Which lines should be repeated? Exactly the one containing "Instruction: Click the Network" and every line after it through the end of the entries below.

DATA FOR REVIEW:
★ ★ ★ ★

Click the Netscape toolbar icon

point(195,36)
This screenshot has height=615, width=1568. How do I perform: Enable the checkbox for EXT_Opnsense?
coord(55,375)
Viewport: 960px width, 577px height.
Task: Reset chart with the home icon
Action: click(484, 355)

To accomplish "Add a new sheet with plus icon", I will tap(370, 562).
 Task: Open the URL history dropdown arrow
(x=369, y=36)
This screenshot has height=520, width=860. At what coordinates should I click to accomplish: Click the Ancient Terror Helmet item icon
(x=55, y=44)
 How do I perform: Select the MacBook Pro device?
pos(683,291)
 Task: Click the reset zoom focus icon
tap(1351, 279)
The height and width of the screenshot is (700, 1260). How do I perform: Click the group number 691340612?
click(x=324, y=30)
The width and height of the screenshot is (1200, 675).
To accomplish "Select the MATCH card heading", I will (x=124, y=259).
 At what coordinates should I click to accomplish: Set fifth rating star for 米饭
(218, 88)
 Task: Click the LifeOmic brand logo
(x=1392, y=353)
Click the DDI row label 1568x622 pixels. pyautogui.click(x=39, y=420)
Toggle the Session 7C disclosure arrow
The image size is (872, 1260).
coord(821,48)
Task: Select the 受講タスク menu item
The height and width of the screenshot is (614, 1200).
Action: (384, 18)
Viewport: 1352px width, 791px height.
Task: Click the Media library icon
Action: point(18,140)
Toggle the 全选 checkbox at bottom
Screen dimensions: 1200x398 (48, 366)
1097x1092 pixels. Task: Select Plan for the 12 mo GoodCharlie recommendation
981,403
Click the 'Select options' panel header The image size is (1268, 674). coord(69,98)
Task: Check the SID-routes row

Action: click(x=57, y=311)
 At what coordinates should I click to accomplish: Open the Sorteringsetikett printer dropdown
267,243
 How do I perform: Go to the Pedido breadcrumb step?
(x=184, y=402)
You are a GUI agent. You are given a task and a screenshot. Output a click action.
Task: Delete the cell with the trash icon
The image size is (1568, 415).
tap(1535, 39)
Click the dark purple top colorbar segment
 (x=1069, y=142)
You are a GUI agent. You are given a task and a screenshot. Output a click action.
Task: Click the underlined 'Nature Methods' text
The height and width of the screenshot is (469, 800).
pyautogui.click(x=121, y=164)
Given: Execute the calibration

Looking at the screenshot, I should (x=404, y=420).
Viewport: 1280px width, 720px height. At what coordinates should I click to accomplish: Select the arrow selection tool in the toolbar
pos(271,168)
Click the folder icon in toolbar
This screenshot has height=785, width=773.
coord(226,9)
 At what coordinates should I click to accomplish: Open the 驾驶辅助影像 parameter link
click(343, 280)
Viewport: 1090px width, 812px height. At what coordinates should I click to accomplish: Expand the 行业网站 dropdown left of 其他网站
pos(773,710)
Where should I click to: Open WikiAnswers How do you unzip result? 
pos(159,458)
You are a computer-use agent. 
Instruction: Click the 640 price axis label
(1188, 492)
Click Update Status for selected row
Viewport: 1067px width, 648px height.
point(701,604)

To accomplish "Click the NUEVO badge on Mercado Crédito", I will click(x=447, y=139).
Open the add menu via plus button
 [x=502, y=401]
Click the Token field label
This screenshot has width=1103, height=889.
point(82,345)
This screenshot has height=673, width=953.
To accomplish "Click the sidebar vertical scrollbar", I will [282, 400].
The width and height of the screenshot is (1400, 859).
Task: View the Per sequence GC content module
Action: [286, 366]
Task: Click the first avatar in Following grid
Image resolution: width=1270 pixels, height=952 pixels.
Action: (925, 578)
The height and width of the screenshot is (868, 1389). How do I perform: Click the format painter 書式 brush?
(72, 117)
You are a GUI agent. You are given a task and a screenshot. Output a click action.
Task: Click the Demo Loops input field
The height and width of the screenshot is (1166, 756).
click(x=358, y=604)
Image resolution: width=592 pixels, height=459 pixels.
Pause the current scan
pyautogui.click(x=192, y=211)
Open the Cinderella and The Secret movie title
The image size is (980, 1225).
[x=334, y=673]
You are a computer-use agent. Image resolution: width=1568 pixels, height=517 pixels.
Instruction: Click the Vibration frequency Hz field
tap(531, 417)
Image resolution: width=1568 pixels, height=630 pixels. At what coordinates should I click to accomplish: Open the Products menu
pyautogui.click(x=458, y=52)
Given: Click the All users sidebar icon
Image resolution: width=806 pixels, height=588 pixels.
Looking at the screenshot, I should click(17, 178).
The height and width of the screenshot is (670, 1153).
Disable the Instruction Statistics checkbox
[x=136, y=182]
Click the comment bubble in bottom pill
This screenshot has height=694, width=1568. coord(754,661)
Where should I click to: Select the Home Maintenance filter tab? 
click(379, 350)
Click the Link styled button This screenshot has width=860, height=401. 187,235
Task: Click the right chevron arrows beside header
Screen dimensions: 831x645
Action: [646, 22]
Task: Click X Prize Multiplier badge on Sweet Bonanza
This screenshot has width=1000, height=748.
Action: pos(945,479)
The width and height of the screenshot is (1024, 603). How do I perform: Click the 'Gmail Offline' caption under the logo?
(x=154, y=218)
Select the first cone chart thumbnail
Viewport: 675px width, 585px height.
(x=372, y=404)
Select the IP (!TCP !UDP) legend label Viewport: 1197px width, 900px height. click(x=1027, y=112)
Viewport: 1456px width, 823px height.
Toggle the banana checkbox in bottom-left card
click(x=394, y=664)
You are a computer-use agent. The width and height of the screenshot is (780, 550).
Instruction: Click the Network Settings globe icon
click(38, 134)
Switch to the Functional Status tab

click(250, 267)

★ ★ ★ ★

SOLUTION FOR THIS TASK:
Instruction: Click the Network Settings globe icon
click(38, 134)
Switch to the Functional Status tab

click(250, 267)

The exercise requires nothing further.